2. With (the charm) that was found of yore by the Brahmans, found by the Rishis, and found by the gods, with (the charm) that was, will be, and is now present, with this do I ward off thy poison.
3. With honey do I mix the rivers; the mountains and peaks are honey. Honey are the rivers Parushnî and Sîpalâ. Prosperity be to thy mouth, prosperity to thy heart!
VII, 56. Charm against the poison of serpents, scorpions, and insects.
1. The poison infused by the serpent that is striped across, by the black serpent, and by the adder; that poison of the kankaparvan ('with limbs like a comb,' scorpion) this plant has driven out.
2. This herb, born of honey, dripping honey, sweet as honey, honied, is the remedy for injuries; moreover it crushes insects.
3. Wherever thou hast been bitten, wherever thou hast been sucked, from there do we exorcise for thee the poison of the small, greedily biting insect, (so that it be) devoid of strength.
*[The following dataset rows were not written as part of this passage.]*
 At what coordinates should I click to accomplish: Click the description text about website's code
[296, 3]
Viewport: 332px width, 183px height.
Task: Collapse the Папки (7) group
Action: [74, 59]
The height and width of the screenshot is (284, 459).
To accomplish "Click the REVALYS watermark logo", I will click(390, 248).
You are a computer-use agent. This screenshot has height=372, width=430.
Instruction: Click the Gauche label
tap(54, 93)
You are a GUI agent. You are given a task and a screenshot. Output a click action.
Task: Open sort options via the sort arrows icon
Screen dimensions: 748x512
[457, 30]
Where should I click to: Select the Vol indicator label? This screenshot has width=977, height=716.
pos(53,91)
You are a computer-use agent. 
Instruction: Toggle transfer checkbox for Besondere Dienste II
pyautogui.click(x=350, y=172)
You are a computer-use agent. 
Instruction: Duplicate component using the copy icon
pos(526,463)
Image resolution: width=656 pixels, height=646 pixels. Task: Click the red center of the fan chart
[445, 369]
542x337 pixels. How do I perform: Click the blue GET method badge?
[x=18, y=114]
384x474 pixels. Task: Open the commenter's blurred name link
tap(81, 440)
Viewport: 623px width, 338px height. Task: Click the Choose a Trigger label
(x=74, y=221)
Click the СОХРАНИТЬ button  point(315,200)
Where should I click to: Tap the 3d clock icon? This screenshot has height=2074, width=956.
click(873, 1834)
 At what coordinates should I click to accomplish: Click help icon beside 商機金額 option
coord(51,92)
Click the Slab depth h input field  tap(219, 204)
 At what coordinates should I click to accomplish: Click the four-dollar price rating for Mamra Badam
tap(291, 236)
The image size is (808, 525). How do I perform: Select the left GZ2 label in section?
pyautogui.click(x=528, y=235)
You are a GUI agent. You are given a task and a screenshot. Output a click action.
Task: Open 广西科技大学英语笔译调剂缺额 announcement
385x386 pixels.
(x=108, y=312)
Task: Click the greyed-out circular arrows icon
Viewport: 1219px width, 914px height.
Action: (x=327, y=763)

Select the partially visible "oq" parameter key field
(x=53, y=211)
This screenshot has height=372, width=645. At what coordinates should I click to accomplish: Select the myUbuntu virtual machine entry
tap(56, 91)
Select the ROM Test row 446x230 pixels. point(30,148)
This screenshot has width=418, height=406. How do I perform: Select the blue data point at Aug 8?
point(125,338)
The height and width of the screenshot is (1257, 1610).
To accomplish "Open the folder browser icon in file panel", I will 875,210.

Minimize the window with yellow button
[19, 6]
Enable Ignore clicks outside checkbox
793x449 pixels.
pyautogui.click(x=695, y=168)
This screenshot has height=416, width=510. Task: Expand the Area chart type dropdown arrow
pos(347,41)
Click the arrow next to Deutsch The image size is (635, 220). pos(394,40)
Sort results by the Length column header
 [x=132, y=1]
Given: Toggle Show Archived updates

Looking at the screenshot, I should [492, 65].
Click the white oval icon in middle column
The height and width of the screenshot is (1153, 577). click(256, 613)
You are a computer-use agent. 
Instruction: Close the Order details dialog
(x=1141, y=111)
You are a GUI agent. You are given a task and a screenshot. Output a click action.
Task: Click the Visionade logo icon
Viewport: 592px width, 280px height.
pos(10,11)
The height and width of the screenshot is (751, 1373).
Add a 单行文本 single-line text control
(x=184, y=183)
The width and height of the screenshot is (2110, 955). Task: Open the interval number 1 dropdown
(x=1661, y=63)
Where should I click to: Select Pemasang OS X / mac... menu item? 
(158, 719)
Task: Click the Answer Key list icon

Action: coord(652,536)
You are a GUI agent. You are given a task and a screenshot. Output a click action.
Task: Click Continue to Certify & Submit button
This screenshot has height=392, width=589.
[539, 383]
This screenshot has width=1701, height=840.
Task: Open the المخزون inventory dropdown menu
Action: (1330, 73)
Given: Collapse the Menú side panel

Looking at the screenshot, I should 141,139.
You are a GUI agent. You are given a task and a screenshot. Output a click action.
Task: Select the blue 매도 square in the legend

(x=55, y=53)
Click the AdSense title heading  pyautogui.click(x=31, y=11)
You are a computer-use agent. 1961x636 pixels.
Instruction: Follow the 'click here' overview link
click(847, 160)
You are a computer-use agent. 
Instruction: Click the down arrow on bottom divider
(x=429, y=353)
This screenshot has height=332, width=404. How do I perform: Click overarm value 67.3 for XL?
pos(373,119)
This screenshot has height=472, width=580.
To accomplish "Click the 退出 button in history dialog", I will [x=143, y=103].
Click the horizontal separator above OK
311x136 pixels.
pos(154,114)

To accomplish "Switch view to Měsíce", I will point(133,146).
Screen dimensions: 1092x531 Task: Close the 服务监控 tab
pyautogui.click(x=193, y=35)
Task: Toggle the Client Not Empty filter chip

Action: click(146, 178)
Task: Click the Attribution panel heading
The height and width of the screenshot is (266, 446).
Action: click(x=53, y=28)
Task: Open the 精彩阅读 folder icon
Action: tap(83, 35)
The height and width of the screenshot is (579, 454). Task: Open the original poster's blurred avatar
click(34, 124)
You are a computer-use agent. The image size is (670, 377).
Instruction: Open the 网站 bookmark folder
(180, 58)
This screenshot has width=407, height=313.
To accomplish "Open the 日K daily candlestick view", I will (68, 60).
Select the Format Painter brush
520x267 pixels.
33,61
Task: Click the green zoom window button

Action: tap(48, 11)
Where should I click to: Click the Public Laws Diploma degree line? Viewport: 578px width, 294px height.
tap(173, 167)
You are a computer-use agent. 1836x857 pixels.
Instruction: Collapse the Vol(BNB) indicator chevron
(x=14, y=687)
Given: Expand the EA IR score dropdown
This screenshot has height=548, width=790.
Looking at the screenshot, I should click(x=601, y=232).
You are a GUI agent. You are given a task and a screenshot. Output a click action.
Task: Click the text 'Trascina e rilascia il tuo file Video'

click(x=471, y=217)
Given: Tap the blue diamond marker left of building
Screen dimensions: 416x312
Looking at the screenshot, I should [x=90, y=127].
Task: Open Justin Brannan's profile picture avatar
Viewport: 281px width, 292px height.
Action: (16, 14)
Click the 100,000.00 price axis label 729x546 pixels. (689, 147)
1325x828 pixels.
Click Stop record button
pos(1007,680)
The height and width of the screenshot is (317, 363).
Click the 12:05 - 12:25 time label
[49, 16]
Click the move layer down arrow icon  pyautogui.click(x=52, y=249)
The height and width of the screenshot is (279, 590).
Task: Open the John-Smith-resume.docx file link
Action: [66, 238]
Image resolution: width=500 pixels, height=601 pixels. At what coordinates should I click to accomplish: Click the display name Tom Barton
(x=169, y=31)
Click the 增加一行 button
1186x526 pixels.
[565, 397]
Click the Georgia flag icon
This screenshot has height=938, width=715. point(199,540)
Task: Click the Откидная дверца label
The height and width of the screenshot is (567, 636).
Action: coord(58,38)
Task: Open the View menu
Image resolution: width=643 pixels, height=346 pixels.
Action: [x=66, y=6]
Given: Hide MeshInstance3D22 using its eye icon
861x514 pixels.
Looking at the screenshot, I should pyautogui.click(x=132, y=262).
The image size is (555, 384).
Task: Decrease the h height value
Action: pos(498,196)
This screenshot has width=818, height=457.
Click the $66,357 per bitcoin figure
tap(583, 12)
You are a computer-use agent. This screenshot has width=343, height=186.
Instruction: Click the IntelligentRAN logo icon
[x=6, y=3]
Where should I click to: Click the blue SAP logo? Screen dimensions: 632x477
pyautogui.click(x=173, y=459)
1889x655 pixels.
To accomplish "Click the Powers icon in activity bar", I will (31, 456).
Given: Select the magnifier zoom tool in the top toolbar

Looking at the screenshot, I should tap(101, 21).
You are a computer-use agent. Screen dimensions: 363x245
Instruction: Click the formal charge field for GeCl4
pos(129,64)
4. Thou (serpent) here, crooked, without joints, and without limbs, that twisteth thy crooked jaws mayest thou, O Brihaspati, straighten them out, as a (bent) reed!
5. The poison of the sarkota (scorpion) that creeps low upon the ground, (after he) has been deprived of his strength, I have taken away; moreover I have caused him to be crushed.
6. There is no strength in thy arms, in thy head, nor in the middle (of thy body). Then why dost thou so wickedly carry a small (sting) in thy tail?